• _Set task_
Copy out every line of the records below word for word, leaving out the pictures.
------ Listed entries ------
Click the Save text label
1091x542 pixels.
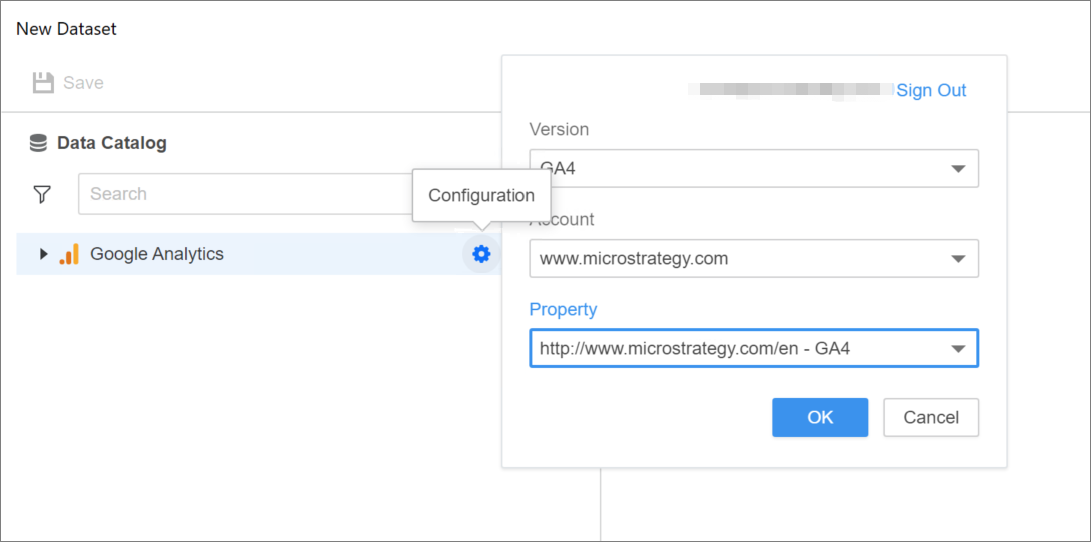click(83, 83)
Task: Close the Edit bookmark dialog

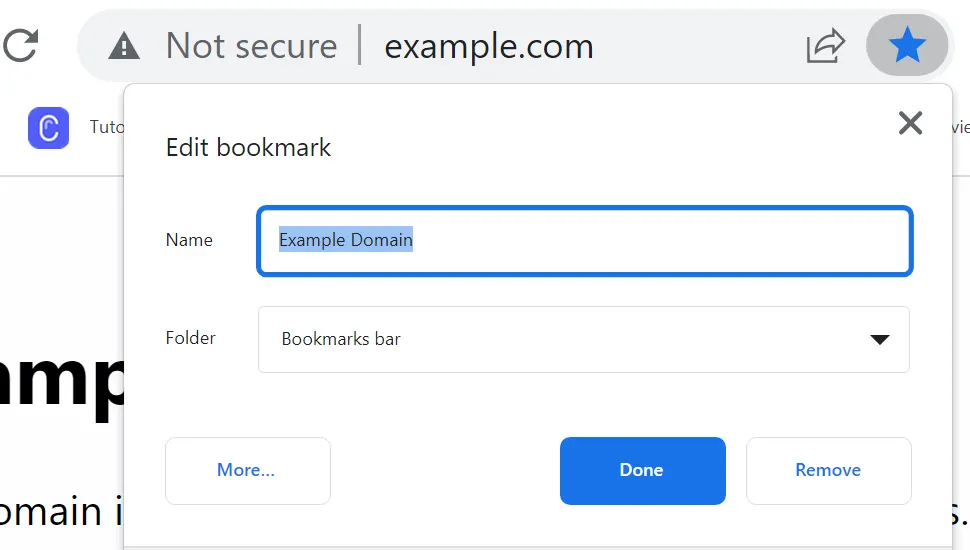Action: (x=910, y=123)
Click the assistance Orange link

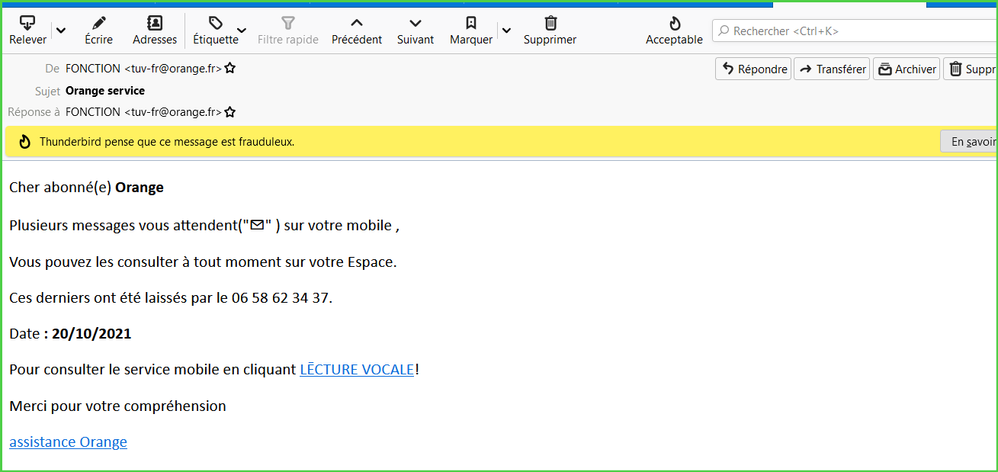pos(68,442)
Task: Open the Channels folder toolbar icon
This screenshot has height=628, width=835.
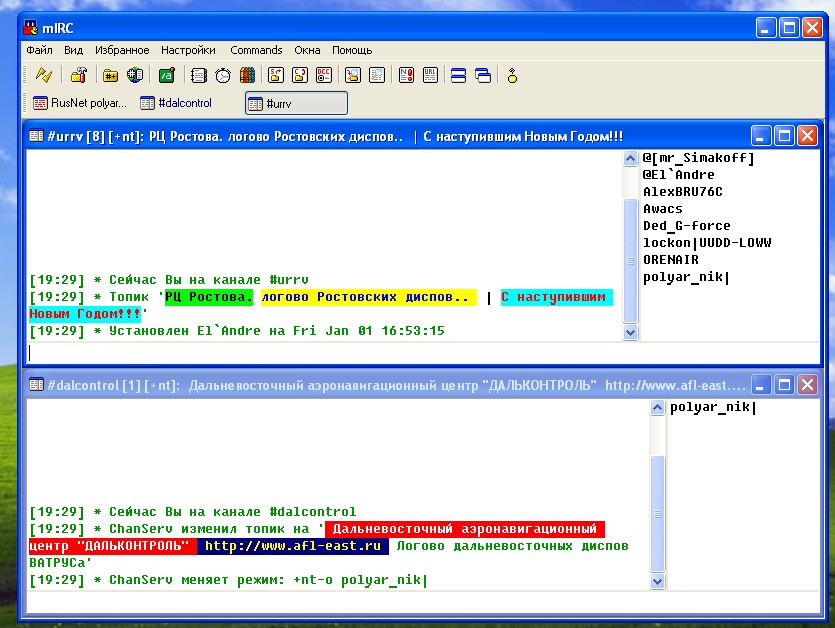Action: coord(111,75)
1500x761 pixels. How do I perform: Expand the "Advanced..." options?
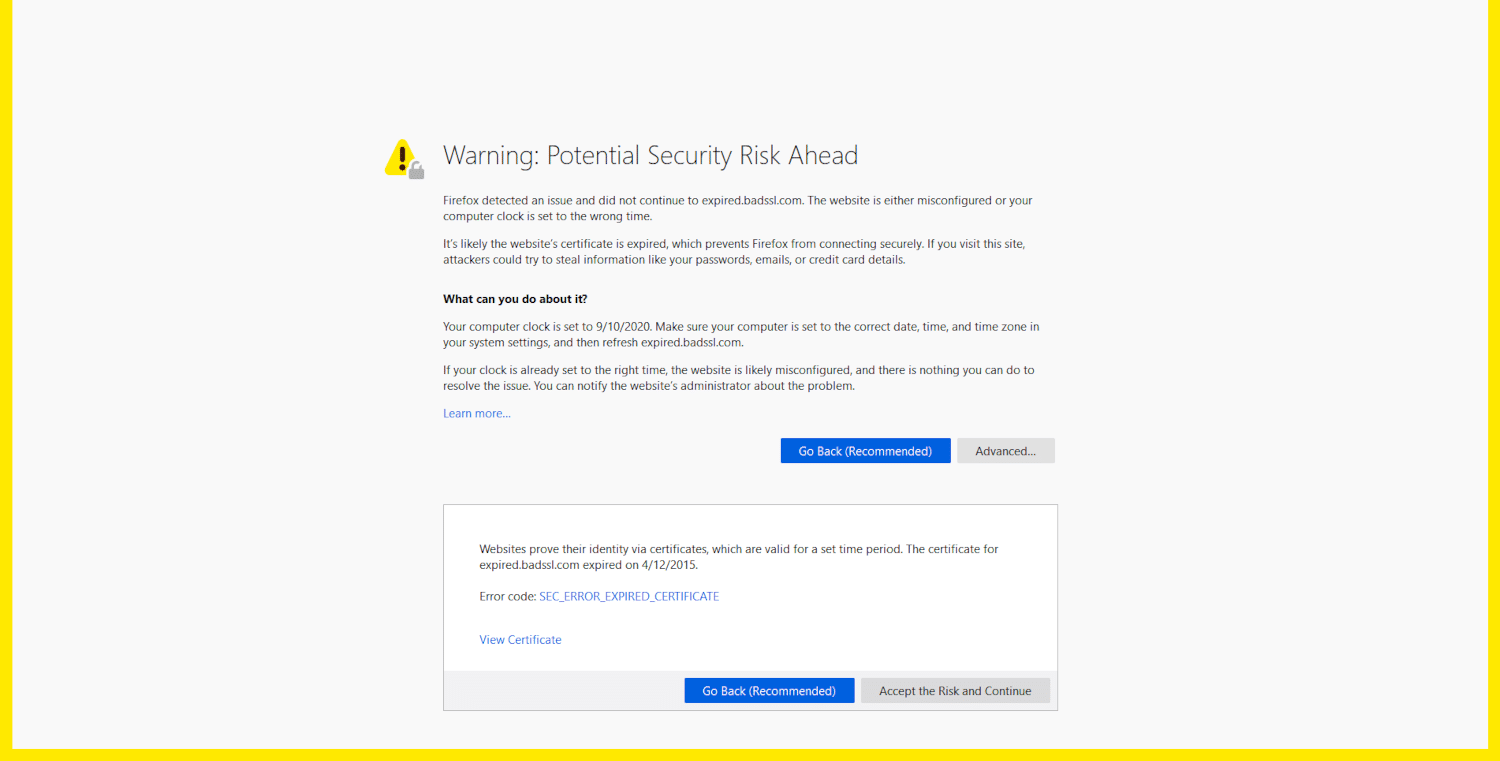tap(1005, 450)
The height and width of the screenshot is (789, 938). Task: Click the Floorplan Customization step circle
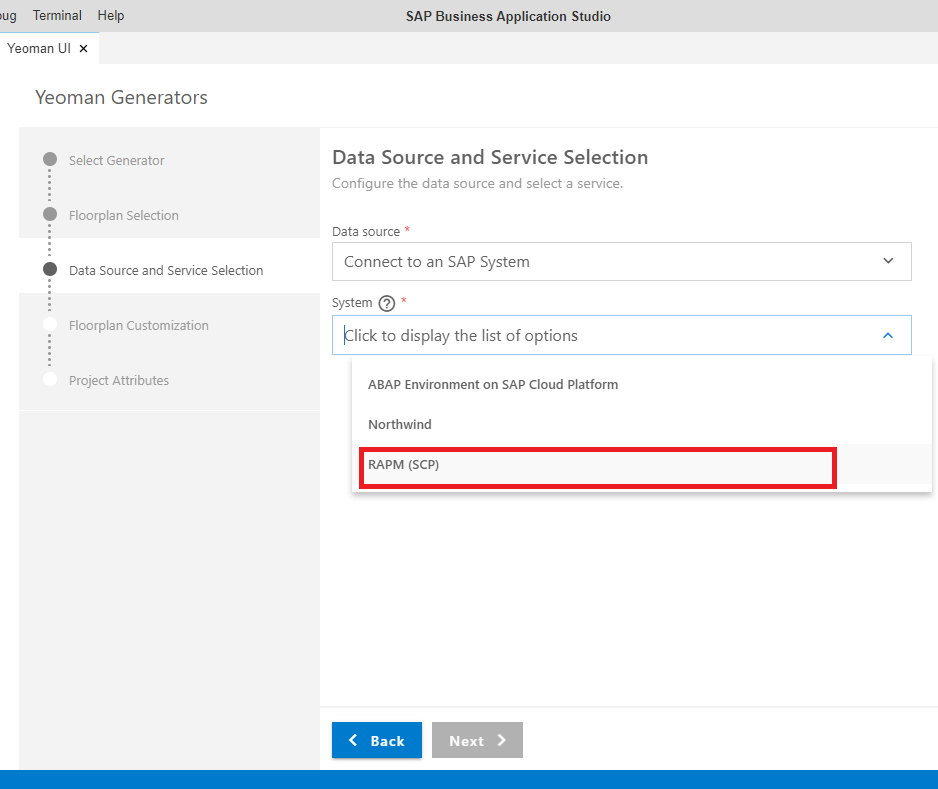coord(50,324)
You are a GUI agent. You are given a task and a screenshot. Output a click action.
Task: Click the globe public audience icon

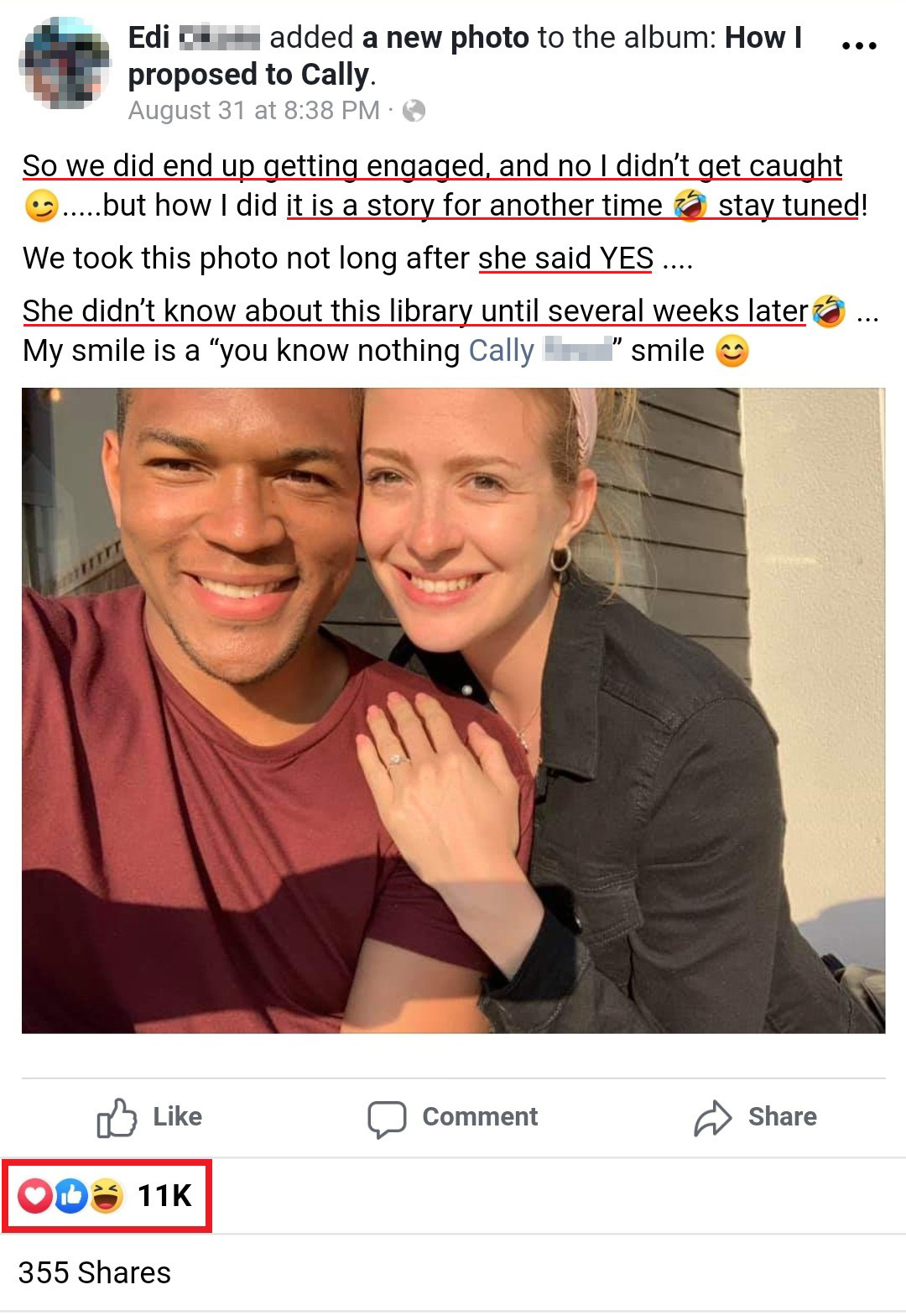pyautogui.click(x=414, y=111)
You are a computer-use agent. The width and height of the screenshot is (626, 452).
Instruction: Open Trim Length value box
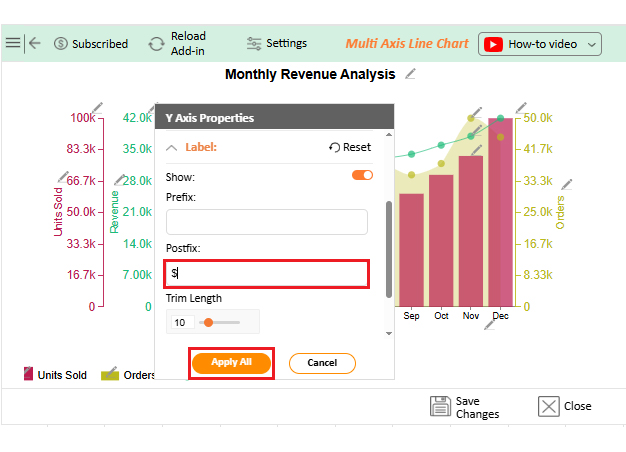[x=180, y=323]
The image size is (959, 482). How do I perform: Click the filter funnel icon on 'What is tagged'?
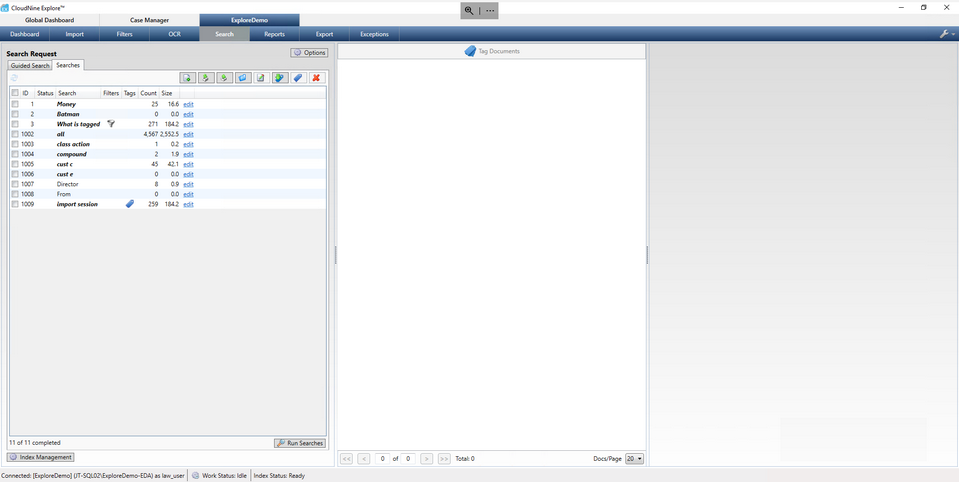coord(111,124)
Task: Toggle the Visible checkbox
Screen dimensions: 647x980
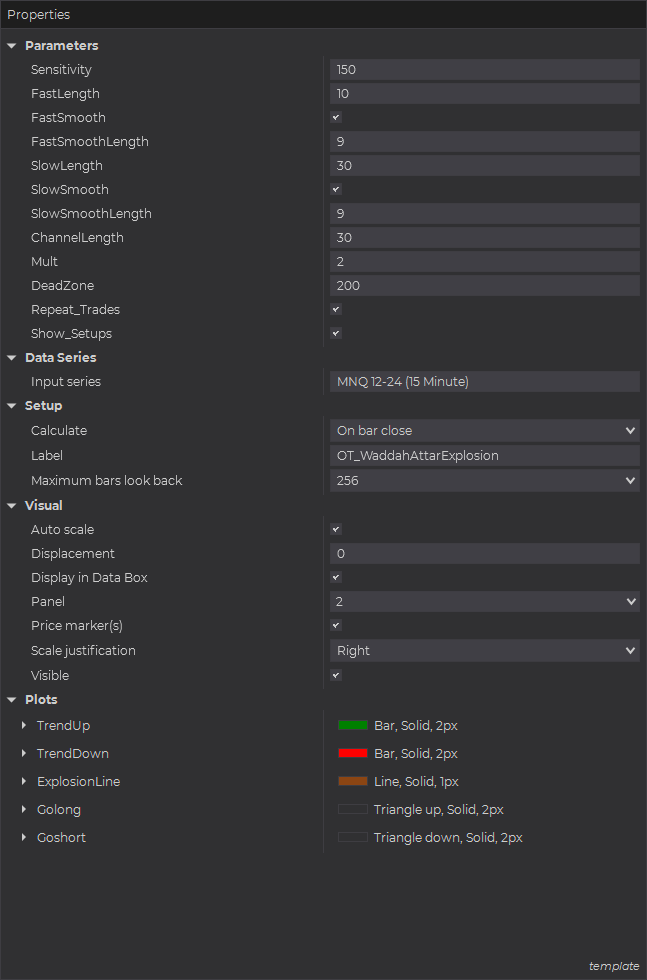Action: click(x=336, y=676)
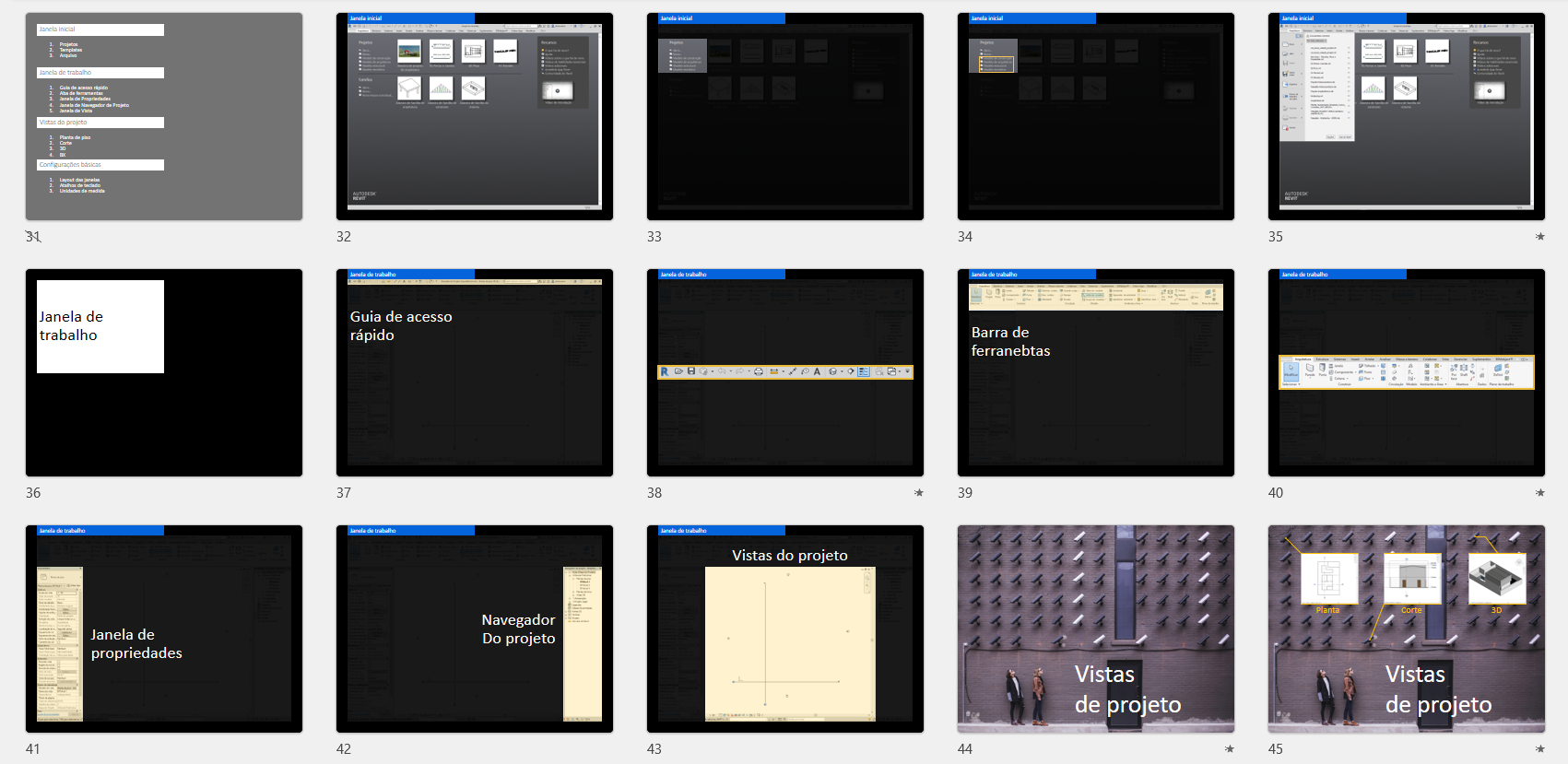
------
• _Exercise response_
Click the Save text label
1091x542 pixels.
click(83, 83)
Task: Close the Edit bookmark dialog

Action: (x=910, y=123)
Click the assistance Orange link

pos(68,442)
Task: Open the Channels folder toolbar icon
This screenshot has height=628, width=835.
Action: coord(111,75)
1500x761 pixels. How do I perform: Expand the "Advanced..." options?
tap(1005, 450)
The height and width of the screenshot is (789, 938). Task: Click the Floorplan Customization step circle
coord(50,324)
You are a GUI agent. You are given a task and a screenshot. Output a click action.
Task: Click the globe public audience icon

pyautogui.click(x=414, y=111)
You are a computer-use agent. The width and height of the screenshot is (626, 452).
Instruction: Open Trim Length value box
[x=180, y=323]
The image size is (959, 482). How do I perform: Click the filter funnel icon on 'What is tagged'?
coord(111,124)
Task: Toggle the Visible checkbox
Screen dimensions: 647x980
Action: click(x=336, y=676)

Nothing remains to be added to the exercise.